Institute for Medical Informatics Statistics and Documentation, Medical University Graz, Graz, Austria.
MI2DataLab, Faculty of Mathematics and Information Science, Warsaw University of Technology, Warsaw, Poland.
Sci Rep. 2022 Oct 7;12(1):16857. doi: 10.1038/s41598-022-21417-8.

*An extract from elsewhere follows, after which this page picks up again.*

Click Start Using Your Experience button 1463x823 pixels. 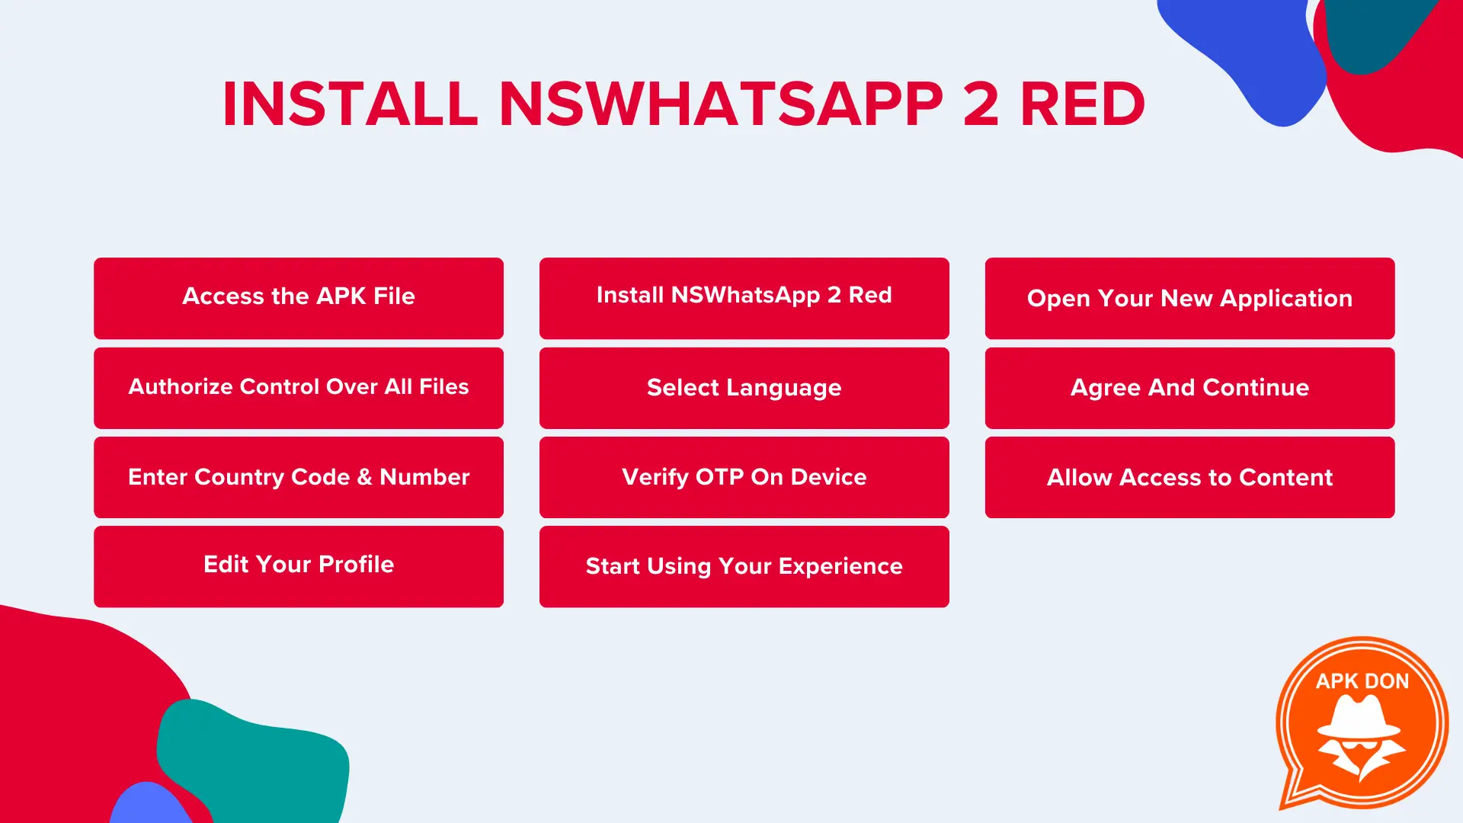[744, 565]
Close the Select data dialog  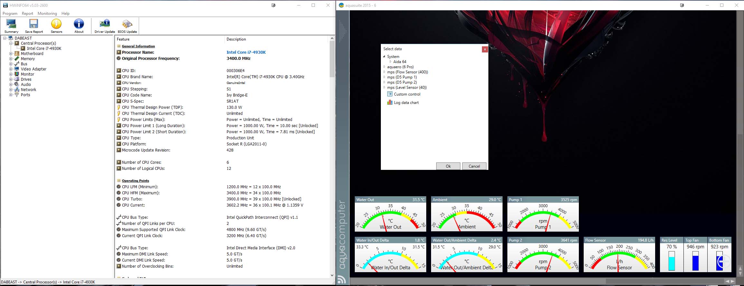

Machine learning methods can detect complex relationships between variables, but usually do not exploit domain knowledge. This is a limitation because in many scientific disciplines, such as systems biology, domain knowledge is available in the form of graphs or networks, and its use can improve model performance. We need network-based algorithms that are versatile and applicable in many research areas. In this work, we demonstrate subnetwork detection based on multi-modal node features using a novel Greedy Decision Forest (GDF) with inherent interpretability. The latter will be a crucial factor to retain experts and gain their trust in such algorithms. To demonstrate a concrete application example, we focus on bioinformatics, systems biology and particularly biomedicine, but the presented methodology is applicable in many other domains as well. Systems biology is a good example of a field in which statistical data-driven machine learning enables the analysis of large amounts of multi-modal biomedical data. This is important to reach the future goal of precision medicine, where the complexity of patients is modeled on a system level to best tailor medical decisions, health practices and therapies to the individual patient. Our proposed explainable approach can help to uncover disease-causing network modules from multi-omics data to better understand complex diseases such as cancer.
机器学习方法可以检测变量之间的复杂关系,但通常不会利用领域知识。这是一个局限性,因为在许多科学学科中,如系统生物学,领域知识以图或网络的形式存在,并且其使用可以提高模型性能。我们需要具有多功能性和适用于许多研究领域的基于网络的算法。在这项工作中,我们使用具有内在可解释性的新型贪婪决策森林 (GDF) 基于多模态节点特征来演示子网络检测。后者将是保留专家并赢得他们对这些算法信任的关键因素。为了展示一个具体的应用示例,我们专注于生物信息学、系统生物学,特别是生物医学,但所提出的方法也适用于许多其他领域。系统生物学是一个很好的例子,在这个领域中,统计数据驱动的机器学习使我们能够分析大量多模态的生物医学数据。这对于实现精准医学的未来目标很重要,在该目标中,将患者的复杂性建模到系统级别,以便根据个体患者的情况来最好地定制医疗决策、健康实践和治疗。我们提出的可解释方法可以帮助从多组学数据中发现导致疾病的网络模块,以更好地理解癌症等复杂疾病。